An international legal team filed a criminal complaint in Germany Tuesday against US Defence Secretary Donald Rumsfeld and other top US officials over the Abu Ghraib prisoner abuse scandal in Iraq. The New York-based Center for Constitutional Rights (CCR) and Berlin's Republican Lawyers' Association said they and five Iraqi citizens mistreated by US soldiers were seeking a probe by German federal prosecutors of leading US policymakers.
They said they had chosen Germany because of its Code of Crimes Against International Law, introduced in 2002, which grants German courts universal jurisdiction in cases involving war crimes or crimes against humanity.

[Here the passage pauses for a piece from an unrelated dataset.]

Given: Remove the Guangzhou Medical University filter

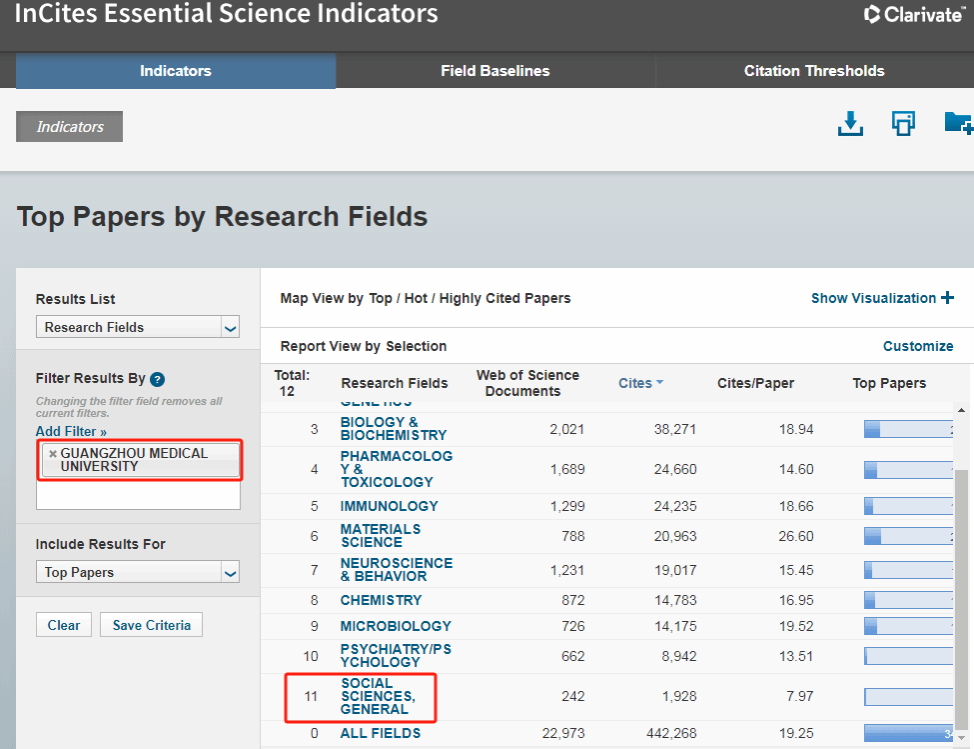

It also makes military or civilian commanders who fail to prevent their subordinates from committing such acts liable.
"We filed these cases here because there is simply no other place to go," CCR vice president Peter Weiss said in a statement.
"It is clear that the US government is not willing to open an investigation into these allegations against these officials," he said, adding that the US Congress had "failed" to seriously investigate the abuses.
The Center for Constitutional Rights noted that while several US soldiers were facing court martial for the abuse and sexual humiliation of prisoners at the US-run Abu Ghraib detention center in Iraq, their superiors looked set to escape discipline.
The complaint names Rumsfeld, former CIA director George Tenet, Under Secretary of Defence for Intelligence Steven Cambone, Lieutenant General Ricardo Sanchez, Brigadier General Janis L. Karpinski and other military officers who served in Iraq.